:: Assignment ::
In the data that follows, find each line containing "computer" and copy it.

:: Provided information ::
◆ ◆ ◆ ◆ ◆ ◆ ◆

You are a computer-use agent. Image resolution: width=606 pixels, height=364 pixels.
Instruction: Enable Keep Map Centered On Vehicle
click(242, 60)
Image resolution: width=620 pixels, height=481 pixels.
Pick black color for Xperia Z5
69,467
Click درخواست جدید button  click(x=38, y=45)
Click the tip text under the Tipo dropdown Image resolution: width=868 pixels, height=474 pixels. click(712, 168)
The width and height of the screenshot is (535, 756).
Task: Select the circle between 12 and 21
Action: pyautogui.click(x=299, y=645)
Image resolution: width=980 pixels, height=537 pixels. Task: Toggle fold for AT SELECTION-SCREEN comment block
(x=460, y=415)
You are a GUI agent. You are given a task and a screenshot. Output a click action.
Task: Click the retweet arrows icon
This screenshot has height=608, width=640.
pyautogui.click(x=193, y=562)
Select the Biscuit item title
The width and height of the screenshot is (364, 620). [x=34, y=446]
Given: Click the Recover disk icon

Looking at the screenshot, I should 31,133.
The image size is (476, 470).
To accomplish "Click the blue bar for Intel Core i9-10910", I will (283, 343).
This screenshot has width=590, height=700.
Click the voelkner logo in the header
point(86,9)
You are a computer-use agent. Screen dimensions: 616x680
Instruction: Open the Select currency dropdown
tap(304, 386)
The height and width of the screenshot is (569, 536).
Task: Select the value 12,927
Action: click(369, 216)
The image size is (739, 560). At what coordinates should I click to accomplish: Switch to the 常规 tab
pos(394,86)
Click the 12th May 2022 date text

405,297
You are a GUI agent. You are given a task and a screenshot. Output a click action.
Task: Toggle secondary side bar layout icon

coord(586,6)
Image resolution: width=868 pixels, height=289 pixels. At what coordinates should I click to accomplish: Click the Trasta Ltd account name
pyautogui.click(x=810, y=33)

◆ ◆ ◆ ◆ ◆ ◆ ◆

:: Exercise solution ::
You are a computer-use agent. Image resolution: width=606 pixels, height=364 pixels.
You are a computer-use agent. Screen dimensions: 616x680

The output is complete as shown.